The Ohio Legislature’s speaker of the House and four others have been charged with funneling roughly $60 million in bribes and illegal contributions to a three-year secret campaign to subsidize two financially struggling nuclear power plants in the state.
House Speaker Larry Householder (R), a political adviser, and three lobbyists face federal charges of racketeering conspiracy, which carries a maximum penalty of 20 years in prison. Also charged was a 501(c)(4) social welfare entity named Generation Now, reportedly controlled by Householder, through which money from an entity cited as Company A was allegedly laundered.
Local reporting identified Company A as FirstEnergy Corp., former parent of FirstEnergy Solutions Corp., which owned the nuclear plants.
“All forms of public corruption are unacceptable,” said FBI Cincinnati Special Agent in Charge Chris Hoffman in a federal press release. “When the corruption is alleged to reach some of the highest levels of our state government, the citizens of Ohio should be shocked and appalled.”

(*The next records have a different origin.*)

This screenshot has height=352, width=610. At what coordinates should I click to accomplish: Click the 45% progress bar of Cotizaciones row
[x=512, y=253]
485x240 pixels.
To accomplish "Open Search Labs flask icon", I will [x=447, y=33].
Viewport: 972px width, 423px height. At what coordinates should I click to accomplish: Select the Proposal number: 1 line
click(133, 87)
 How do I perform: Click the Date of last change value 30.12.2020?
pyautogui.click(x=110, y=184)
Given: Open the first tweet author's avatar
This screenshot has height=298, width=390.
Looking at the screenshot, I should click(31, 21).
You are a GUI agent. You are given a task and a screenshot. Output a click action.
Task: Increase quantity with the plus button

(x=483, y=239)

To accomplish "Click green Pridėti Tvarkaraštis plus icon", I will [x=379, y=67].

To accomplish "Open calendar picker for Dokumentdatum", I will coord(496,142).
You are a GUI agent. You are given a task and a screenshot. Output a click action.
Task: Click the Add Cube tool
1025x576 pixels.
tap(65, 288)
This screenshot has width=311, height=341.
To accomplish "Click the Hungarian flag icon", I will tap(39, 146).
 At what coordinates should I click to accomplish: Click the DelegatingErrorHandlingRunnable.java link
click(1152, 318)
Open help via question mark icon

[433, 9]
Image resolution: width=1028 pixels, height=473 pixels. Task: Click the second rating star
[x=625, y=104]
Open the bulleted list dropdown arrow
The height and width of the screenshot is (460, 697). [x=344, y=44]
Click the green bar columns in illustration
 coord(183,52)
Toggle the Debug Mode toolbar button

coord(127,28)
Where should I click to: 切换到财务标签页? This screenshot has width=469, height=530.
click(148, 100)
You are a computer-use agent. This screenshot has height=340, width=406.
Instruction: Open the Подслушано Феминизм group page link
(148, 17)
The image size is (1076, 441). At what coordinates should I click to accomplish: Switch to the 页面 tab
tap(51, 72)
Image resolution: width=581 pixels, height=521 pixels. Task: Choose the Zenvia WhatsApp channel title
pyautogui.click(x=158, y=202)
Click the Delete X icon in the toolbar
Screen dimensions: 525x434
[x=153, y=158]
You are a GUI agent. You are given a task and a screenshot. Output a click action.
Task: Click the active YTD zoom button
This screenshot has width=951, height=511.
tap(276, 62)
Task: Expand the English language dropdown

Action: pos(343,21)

According to an FBI affidavit filed July 17 and unsealed Tuesday in federal court, the racketeering charges revolve around the Davis-Besse Nuclear Power Station in Oak Harbor and the Perry Nuclear Power Plant in Perry. FirstEnergy Solutions — which declared bankruptcy 2018 and then later split from FirstEnergy Corp. to become Energy Harbor — has owned the reactors.
FirstEnergy Solutions had planned to retire the reactors, respectively by May 2020 and May 2021, because it did not have the money to operate them economically. Instead, the Ohio Legislature last year passed a bill to provide a $150 million annual financial bailout to the power plants.
The suspects worked to ensure the bill made it through the legislature, then “worked to corruptly” ensure its survival against a referendum intended to undo the legislation, the Department of Justice said.
Among the claims in the criminal complaint: Householder allegedly received $250,000 payments each quarter starting in March 2017 from energy companies through a Generation Now bank account. The suspects also expended millions of dollars from the companies in support of Householder’s selection as House speaker, authorities said. Through March of this year, they allegedly received millions more to promote House Bill 6.
Both FirstEnergy and Energy Harbor said they are fully cooperating with the federal probe.